The startup will also use a recently released Google technology called Kubernetes in one of its own products, which is aimed at helping companies run their data centres more efficiently.
CoreOS makes a super-lightweight version of the free Linux operating system, which reduces the amount of hardware you need to run applications in big data centres. That’s made it popular among software developers looking to do more with less.
For a while there, CoreOS was tight with Docker, one of the hottest startups in Silicon Valley, and it’s no surprise why — they both had the mission of taking apps and putting them into what we call “containers.”
Think of containers as a metaphor. Shipping yards put goods into a bunch of shipping containers all the same shape and size because it makes them easy to stack onto boats.

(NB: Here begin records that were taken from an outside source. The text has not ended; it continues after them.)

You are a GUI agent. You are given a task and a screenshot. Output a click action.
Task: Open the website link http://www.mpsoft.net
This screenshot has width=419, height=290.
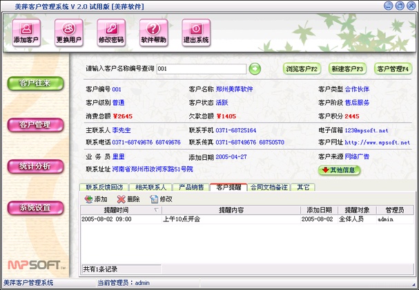[x=377, y=142]
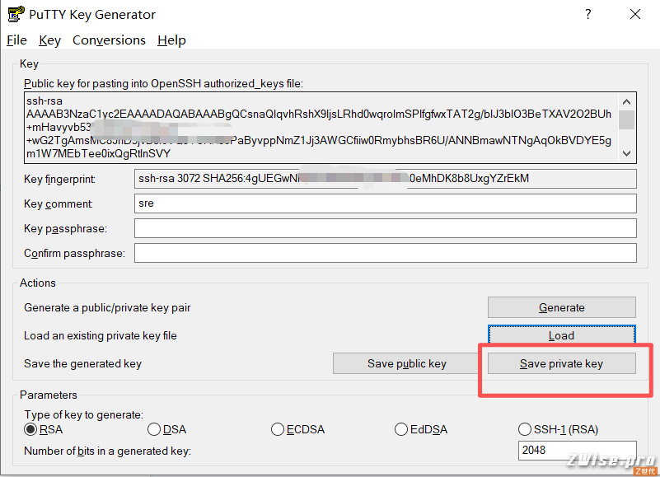Screen dimensions: 660x477
Task: Pick the EdDSA key type
Action: (401, 429)
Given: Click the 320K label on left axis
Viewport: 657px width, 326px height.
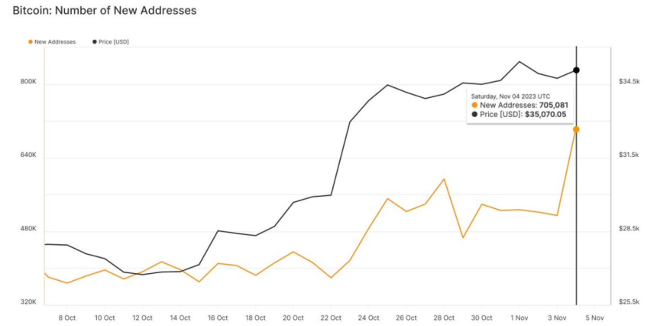Looking at the screenshot, I should (28, 302).
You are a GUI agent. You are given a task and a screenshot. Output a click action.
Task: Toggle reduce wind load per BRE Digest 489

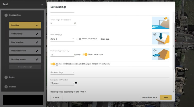54,64
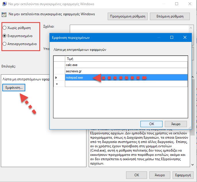This screenshot has width=197, height=182.
Task: Go to 'Επόμενη ρύθμιση'
Action: [170, 16]
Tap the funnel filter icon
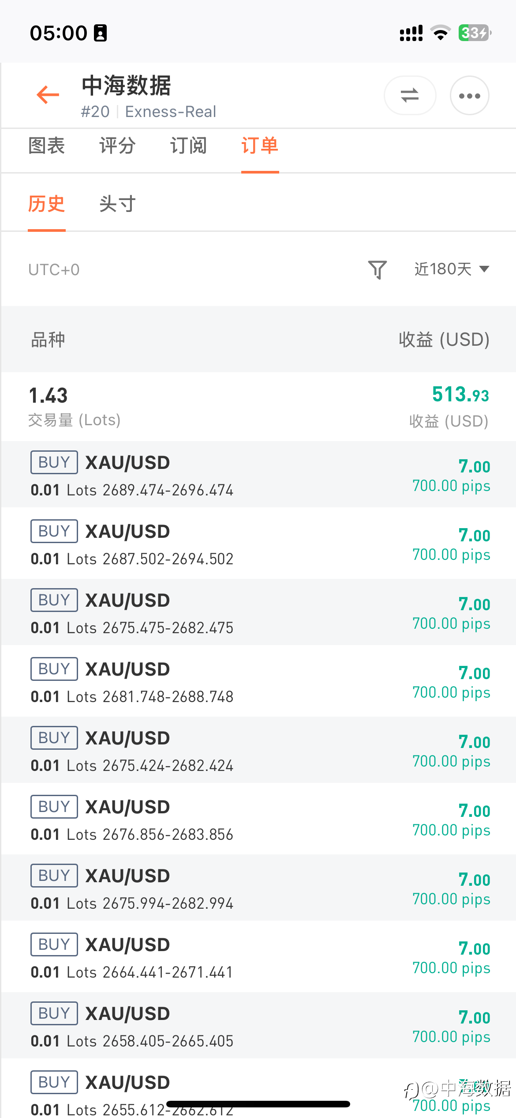The width and height of the screenshot is (516, 1118). click(378, 269)
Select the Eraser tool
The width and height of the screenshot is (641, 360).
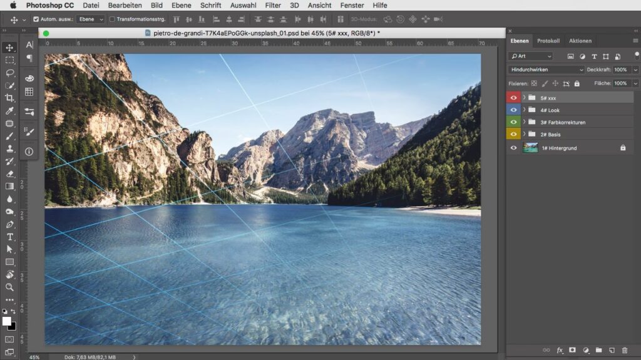click(x=9, y=173)
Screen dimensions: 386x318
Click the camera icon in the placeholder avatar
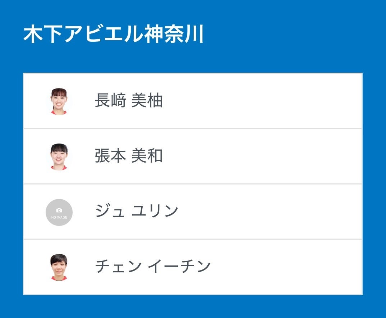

In the same way, containers let you take an application (an email server, a blogging platform, whatever) and whatever else it needs to run and throw it into a standard virtual “box.” You can put this box on your own servers in your own data center, or upload it to Amazon’s or Microsoft’s or Google’s cloud service and it will run the exact same way, without the extra effort of having to struggle with it to make it work. It’s all self-contained. (Hence, “containers.”)
CoreOS made a version of Linux that went into these boxes, and Docker made the boxes themselves.

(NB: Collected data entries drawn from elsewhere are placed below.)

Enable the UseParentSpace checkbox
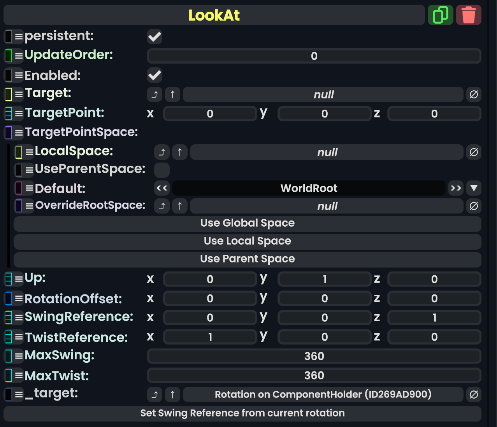Image resolution: width=497 pixels, height=427 pixels. (x=162, y=170)
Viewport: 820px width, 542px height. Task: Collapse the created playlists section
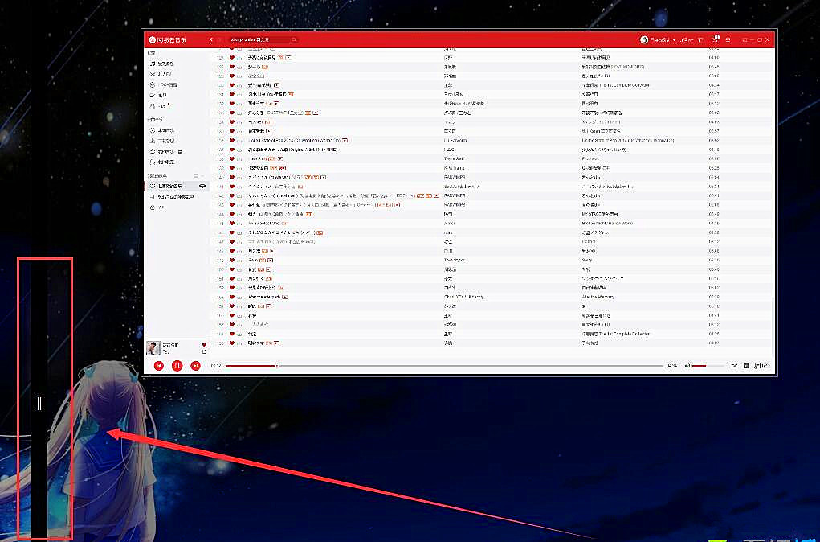pos(202,175)
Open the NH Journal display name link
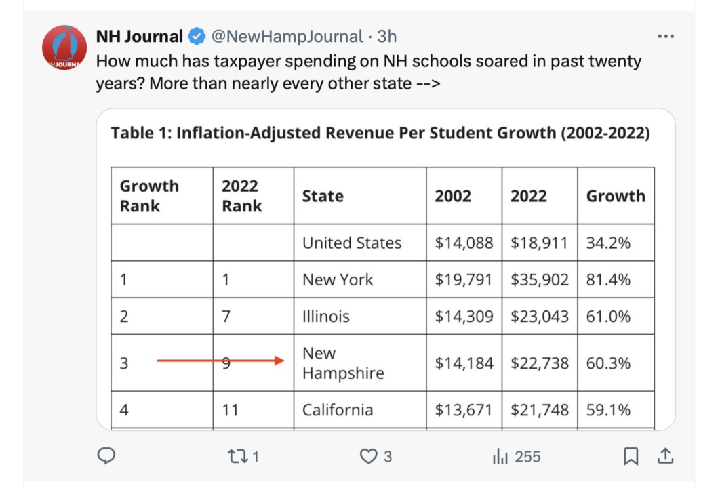 click(x=140, y=36)
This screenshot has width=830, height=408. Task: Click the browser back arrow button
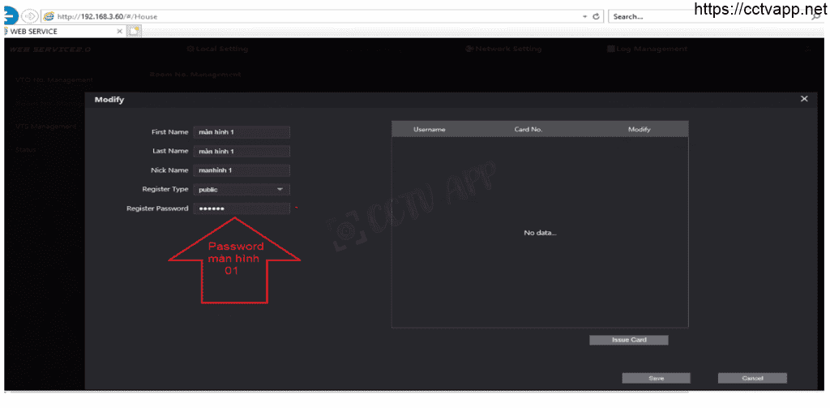[x=10, y=15]
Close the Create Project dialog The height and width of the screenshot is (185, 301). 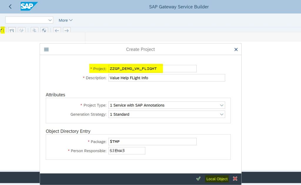tap(236, 49)
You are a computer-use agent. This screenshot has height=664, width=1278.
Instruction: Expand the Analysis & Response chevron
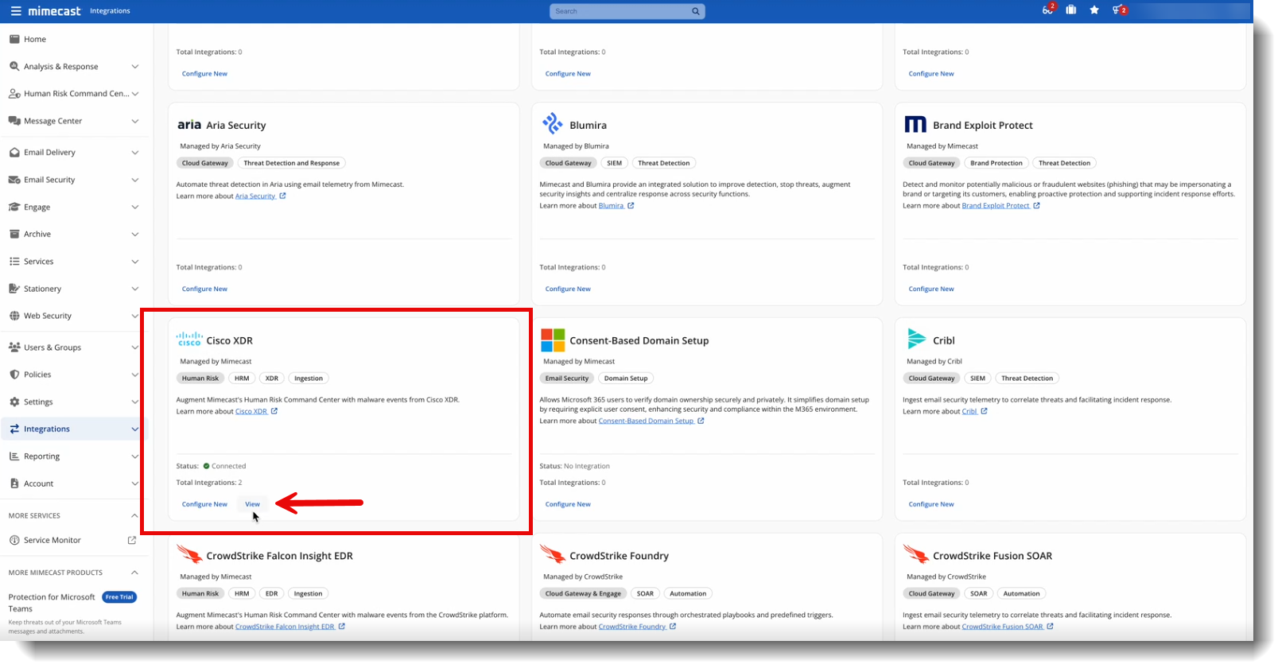[135, 67]
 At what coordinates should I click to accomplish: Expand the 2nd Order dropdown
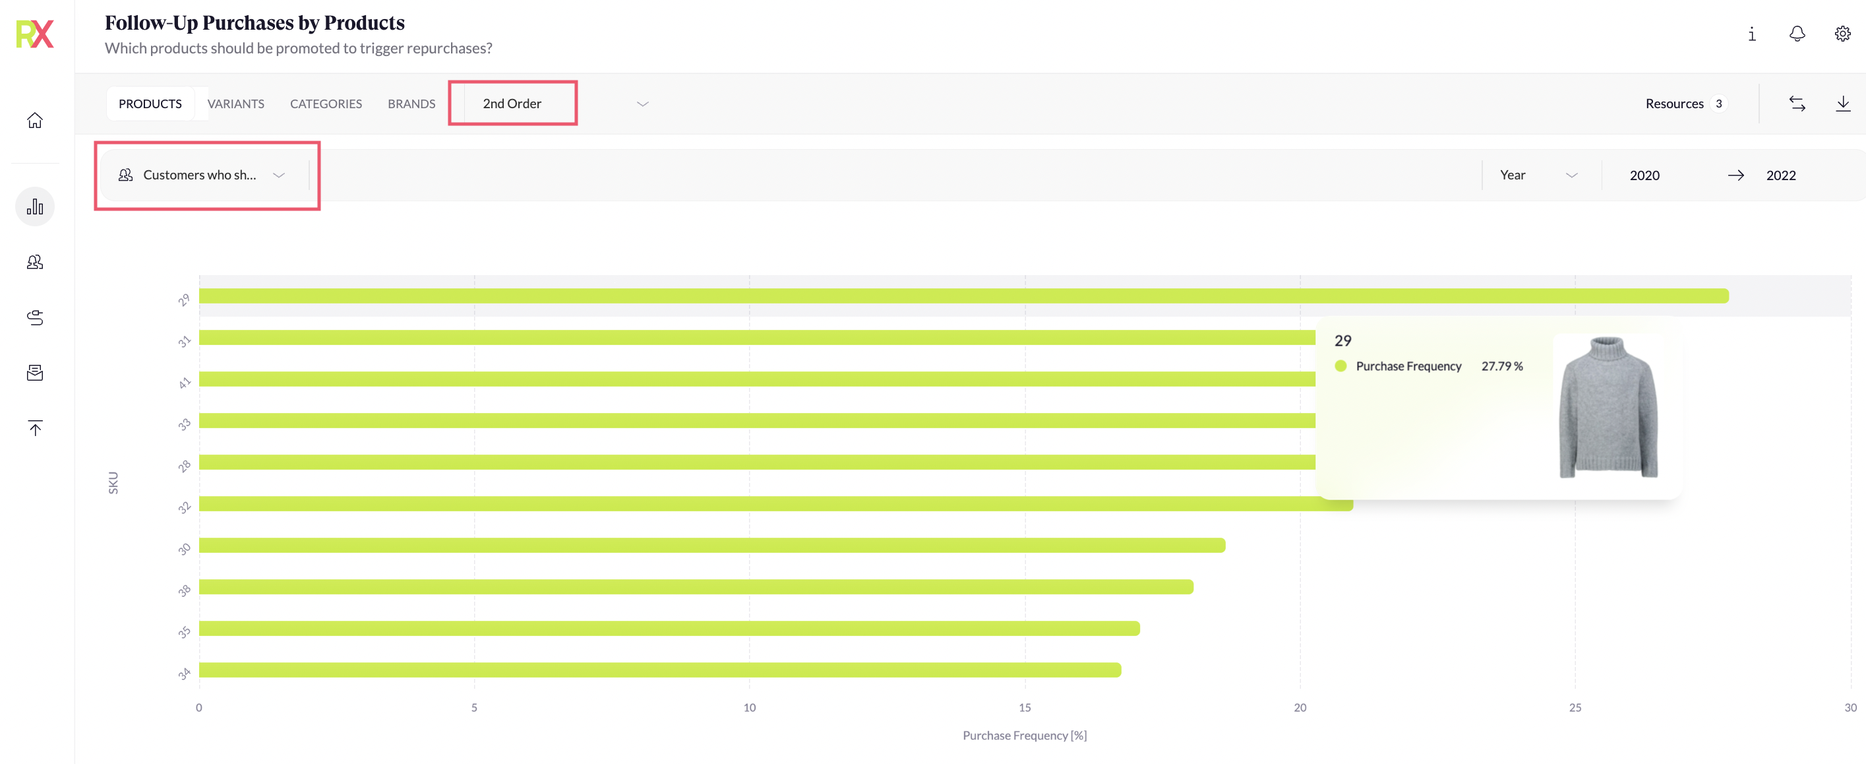click(x=558, y=104)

But Docker and CoreOS had a falling out late last year. A container on its own doesn’t really do much, it needs to be overseen and managed. Docker wanted to sell this management technology as well.

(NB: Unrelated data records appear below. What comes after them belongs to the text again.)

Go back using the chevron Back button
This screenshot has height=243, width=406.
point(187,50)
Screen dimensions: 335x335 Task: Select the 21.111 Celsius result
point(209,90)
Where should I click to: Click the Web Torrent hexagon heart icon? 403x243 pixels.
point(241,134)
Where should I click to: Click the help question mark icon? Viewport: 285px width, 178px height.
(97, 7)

CoreOS had an issue with what it saw as Docker getting too big for its britches, and made its displeasure clear with the public launch of Rocket, a competitor to Docker. Suddenly, developers had two options for building those self-contained apps-in-boxes.
Meanwhile, Google has quietly been using containers in its own huge data centres for many years now. As Docker made containers popular to the rest of the world, Google released some of its own technology for managing them, dubbed Kubernetes, for free. Kubernetes seen some uptake in both the CoreOS Rocket and Docker communities.
Today, in addition to the funding, CoreOS is announcing a new product called Tectonic, which combines the CoreOS operating system and the Rocket container technology and a management system for those containers based on Google’s Kubernetes into one package.
“With Kubernetes, we have a complete platform,” says CoreOS CEO Alex Polvi.
It’s also the first purely commercial product that CoreOS has: The operating system and Rocket containers are both free; the company sells consulting and support services to make money. This whole Tectonic platform, though, will cost enterprise clients some cash.
Why is Google so interested? Because Kubernetes is supported by Google’s own Cloud Platform, where applications can be run at high scales. A customer using Tectonic would likely be attracted to the Google Cloud Platform, since it wouldn’t require them to change anything at all to get it running at large scale.
While the Microsoft Azure cloud does support Kubernetes, reigning cloud champion Amazon Web Services does not (it has its own tools for managing Docker containers).
This may be too early to say, but the fact that CoreOS is opening some doors for Google Cloud Platform could make CoreOS an attractive acquisition for Google.
Other investors in the round include Kleiner Perkins, Fuel Capital, and Accel Partners.